EXTRACTED TEXT Block Start

Evanston is home to one marijuana dispensary, at 1804 Maple Ave., and it is being operated by the national cannabis company Verano Holdings. The company, which sells medical and recreational marijuana, is looking to double the square footage of its space for recreational products, Braithwaite said, and the city is targeting up to three additional dispensaries to open in Evanston.
Katherine M. Franke, who is white, also grew up in Evanston. She is the James L. Dohr Professor of Law at Columbia University and serves as Columbia's faculty director of the Law, Rights, and Religion Project. She most recently published “Repair: Redeeming the Promise of Abolition,” a 230-page book that makes a case for reparations.
“I had one Black kid in my school,” Franke told CoStar News. “The residential segregation in Evanston was rather thorough.”

EXTRACTED TEXT Block End
AVAILABLE DATA Block Start

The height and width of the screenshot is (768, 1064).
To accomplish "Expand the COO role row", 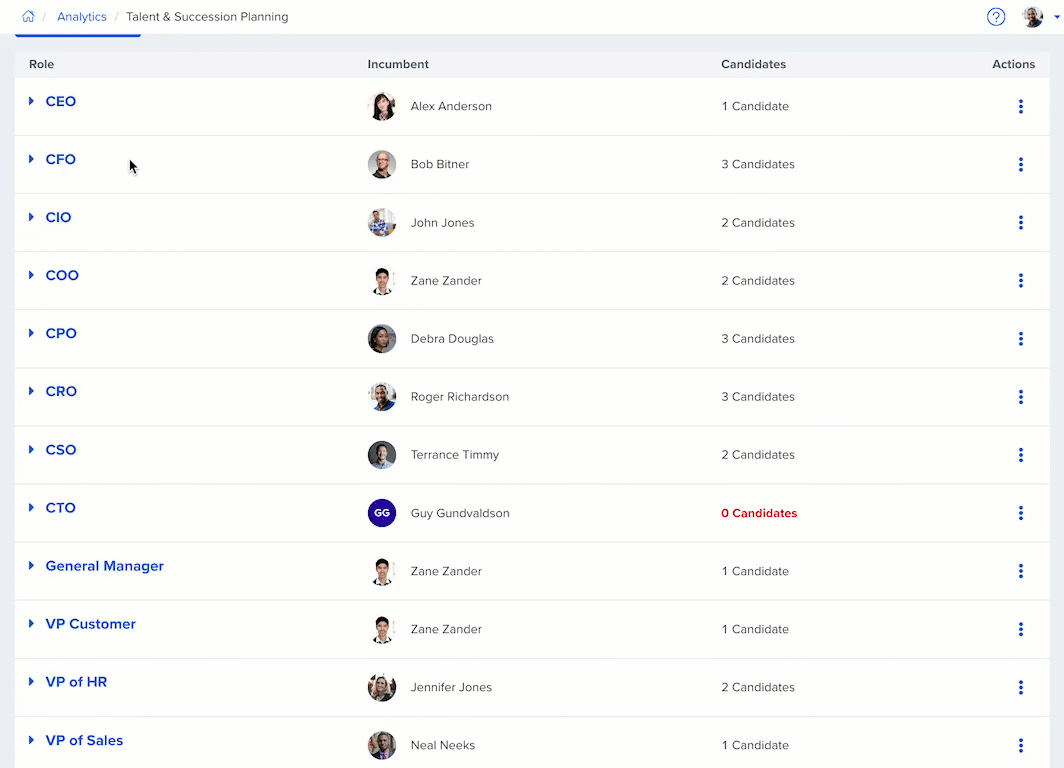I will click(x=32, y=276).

AVAILABLE DATA Block End
AVAILABLE DATA Block Start

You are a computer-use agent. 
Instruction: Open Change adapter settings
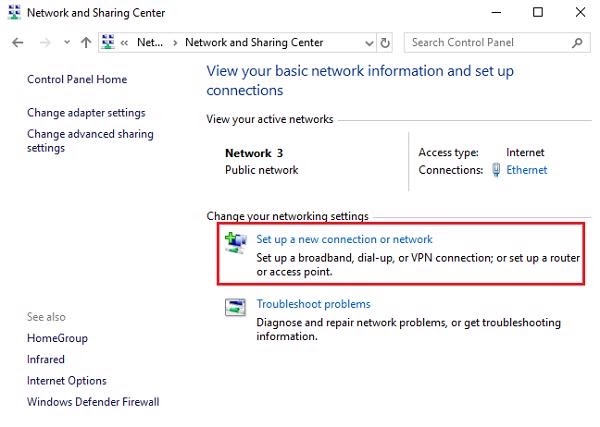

AVAILABLE DATA Block End

▶ DIRECTIONS FOR THIS TASK: Copy out everything in the Evanston article from "Katherine M. Franke, who" down to "case for reparations.", word for word. Work only from the Evanston article; the listing has no part in this.

▶ OUTPUT:
Katherine M. Franke, who is white, also grew up in Evanston. She is the James L. Dohr Professor of Law at Columbia University and serves as Columbia's faculty director of the Law, Rights, and Religion Project. She most recently published “Repair: Redeeming the Promise of Abolition,” a 230-page book that makes a case for reparations.